Arbeit in der Pension muss sich lohnen

Pensionisten müssen rasch von der Pensions-Beitragspflicht befreit werden.

Eine aktuelle Umfrage zeigt, dass zwei von drei Österreichern in der Alterspension arbeiten möchten. Allerdings muss, wer sich in der Pension was dazuverdient ebenfalls Pensionsbeiträge zahlen und zwar rund 20%. Zwar werden die Beiträge auf die Pension angerechnet, führen aber nur zu einer marginalen Erhöhung der Bezüge, was in keiner Relation zu den eingezahlten Beiträgen steht. Ein Beispiel: Verdient sich ein Pensionist als Gewerbetreibender 1000 Euro dazu, bleiben nach Abzug von Pensionsbeiträgen und Steuern weniger als 400 Euro übrig. Schon oft wurde eine echte Entlastung bei Zuverdiensten in der Pension versprochen und auch die letzte Regierung hat sich darauf geeinigt, Pensionisten von der Beitragspflicht zu befreien, umgesetzt wurde dieses Vorhaben aber nie.

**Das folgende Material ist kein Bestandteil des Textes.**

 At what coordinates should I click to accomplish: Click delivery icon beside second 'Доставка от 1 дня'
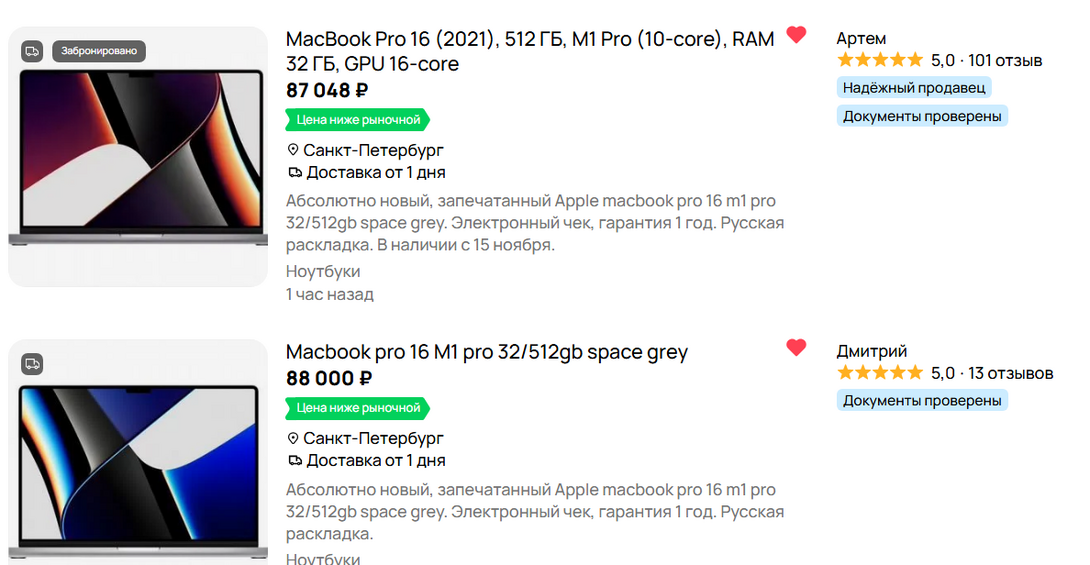[295, 461]
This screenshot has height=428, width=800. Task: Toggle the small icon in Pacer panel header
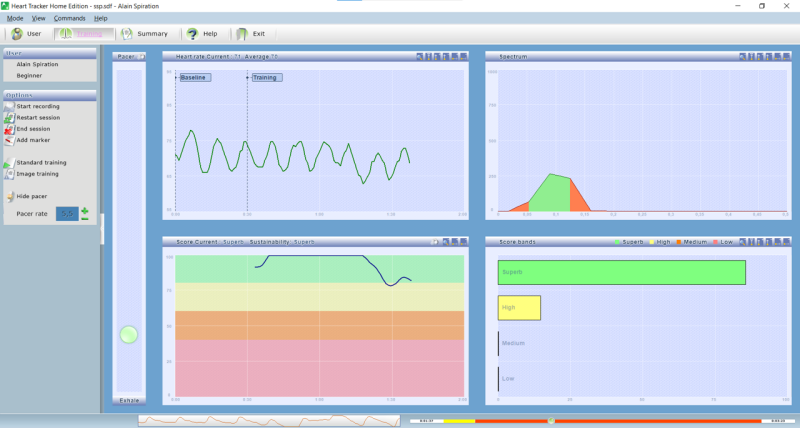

Der OÖ Seniorenbund fordert daher eine rasche Beitragsstreichung für Pensionisten. „Der Wille vieler, in der Pension weiter zu arbeiten, kann auch ein wichtiger Beitrag gegen den Fachkräftemangel sein. Denn mit der Pensionierung geht oft auch viel Wissen und Know-how ,in Pension´“, erklärt Seniorenbund Landesobmann LH a.D. Dr. Josef Pühringer. Die Seniorinnen und Senioren seien dabei keine Konkurrenz zu den Jungen, denn diese hätten aus „Gehaltsgründen“ ohnehin bessere Chancen als die Älteren Jobs zu bekommen. „Aber dort, wo Fachkräfte fehlen, könnten die Senioren meist zumindest als Teilzeitkräfte einspringen, aber das muss sich lohnen“, betont Pühringer.